La visibilisation de la traduction
Dans mon dernier article, je parlais de l’importance pour le·a traduteur·rice de se rendre invisible si besoin dans des textes dans lesquels la priorité est le passage d’un message de manière claire, ou quand l’auteur·rice veut que son texte soit pris comme un texte rédigé dans la langue cible par les lecteur·rices.
Mais il est aussi important de remarquer que différents textes peuvent avoir un objectif différent, et qu’il existe donc des textes pour lesquels il est primordial que le processus de traduction soit visible.
Par exemple, les textes très ancrés dans un territoire ou dans une culture et dont l’objectif argumentatif, par exemple, serait spécifique à une langue ou un territoire devraient garder une trace de cet ancrage.
Cette année, j’ai eu l’occasion de traduire une bande-dessinée pour laquelle c’était le cas.
Il s’agit de la bande-dessinée Garafía, dont l’auteur est Elías Taño.

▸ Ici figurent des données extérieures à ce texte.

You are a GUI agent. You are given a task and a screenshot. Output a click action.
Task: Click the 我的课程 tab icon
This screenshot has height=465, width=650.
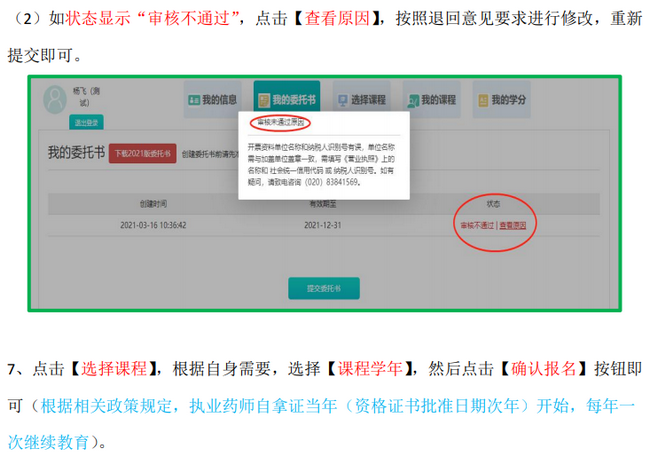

Dans ma traduction, il a été très important pour moi de garder des mots en espagnol et d’ajouter des notes en français, au lieu d’adapter les concepts culturels.
En effet, l’ancrage de cette œuvre dans le contexte des îles Canaries des années 60 se fait ressentir dès le titre, puisque Garafía est une commune située aux îles Canaries.

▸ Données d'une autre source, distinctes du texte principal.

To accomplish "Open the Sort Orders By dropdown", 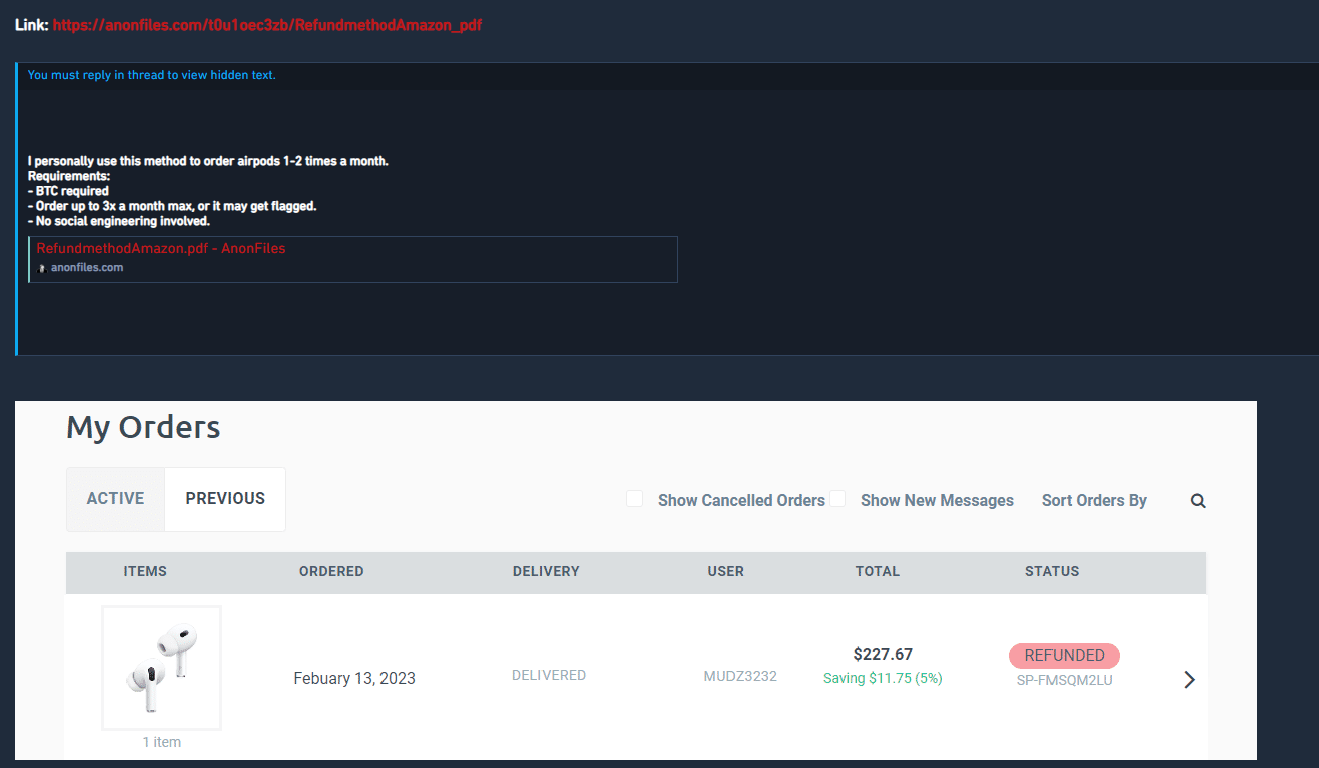I will pyautogui.click(x=1094, y=500).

Le livre raconte l’histoire des grands-parents, de la mère et de la sœur de l’auteur dans les années 60. À ce moment-là, l’Espagne vivait sous le régime de Franco, une dictature dont la violence touchait en particulier le territoire pauvre des Îles Canaries. En effet, il s’agit d’un territoire dont la population vivait majoritairement de l’agriculture mais qui a émigré en masse vers l’Amérique Latine dans les années 60. Les hommes ont donc pris des bateaux pour tenter d’aller gagner leur vie, majoritairement au Venezuela, alors que les femmes sont restées sur place.
Il s’agit en conséquence d’un récit croisé entre les hommes vivant des discriminations au Venezuela mais essayant de gagner leur vie pour envoyer de l’argent (ou pas) à leur famille restée sur place, et des femmes devant s’organiser en communautés basées sur l’entraide et devant faire face aux microagressions quotidiennes d’hommes de pouvoir venus de la péninsule pour faire appliquer le régime dictatorial.
La langue est dans ce contexte un élément différenciateur entre les personnages. Tout d’abord entre les pays, évidemment, puisque la population du Venezuela ne parle pas exactement le même espagnol que la population de l’Espagne, mais aussi entre les péninsulaires et les canarien·nes, car de nombreux mots changent aussi.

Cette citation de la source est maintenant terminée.